GOAL OF THE EXERCISE: Lines from the one containing "Am I dreaming?" to the end of the entries below must be reproduced exactly, with both end lines kept and no other line added.

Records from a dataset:
○ ○ ○

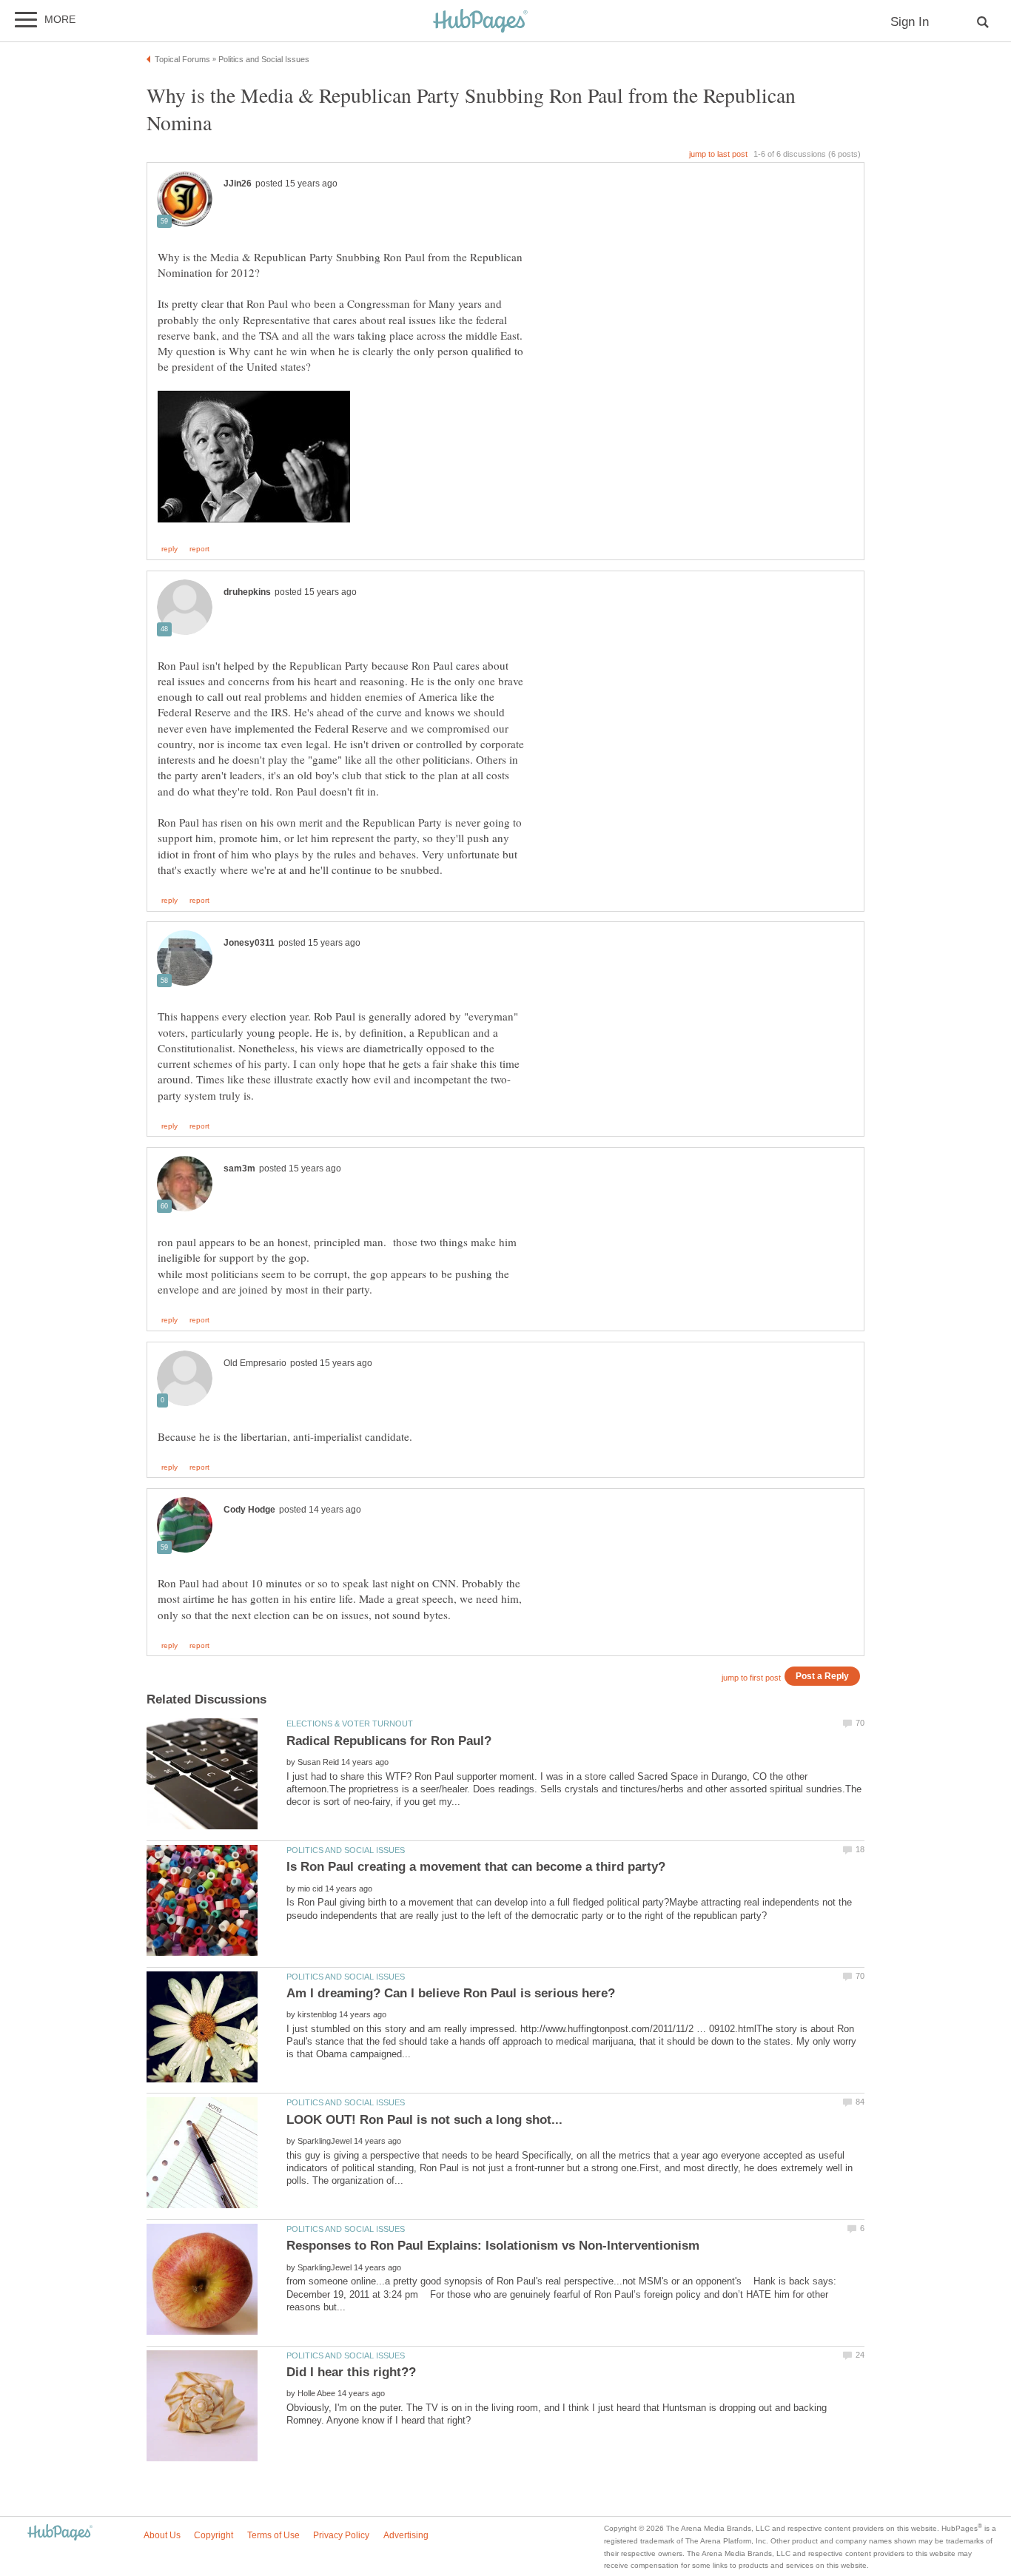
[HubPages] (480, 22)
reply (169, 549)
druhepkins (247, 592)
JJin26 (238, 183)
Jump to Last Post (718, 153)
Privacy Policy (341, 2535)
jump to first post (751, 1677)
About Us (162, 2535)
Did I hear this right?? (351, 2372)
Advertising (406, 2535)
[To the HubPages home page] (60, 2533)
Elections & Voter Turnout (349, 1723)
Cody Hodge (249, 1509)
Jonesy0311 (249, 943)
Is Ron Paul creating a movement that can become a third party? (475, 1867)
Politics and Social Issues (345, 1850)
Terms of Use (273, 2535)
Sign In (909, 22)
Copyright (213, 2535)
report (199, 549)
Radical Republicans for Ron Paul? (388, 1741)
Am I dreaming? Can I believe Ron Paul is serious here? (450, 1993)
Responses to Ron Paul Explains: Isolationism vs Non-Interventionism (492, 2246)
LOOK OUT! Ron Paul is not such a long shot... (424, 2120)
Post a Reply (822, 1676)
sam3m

○ ○ ○

RESPONSE BELOW:
Am I dreaming? Can I believe Ron Paul is serious here? (450, 1993)
Responses to Ron Paul Explains: Isolationism vs Non-Interventionism (492, 2246)
LOOK OUT! Ron Paul is not such a long shot... (424, 2120)
Post a Reply (822, 1676)
sam3m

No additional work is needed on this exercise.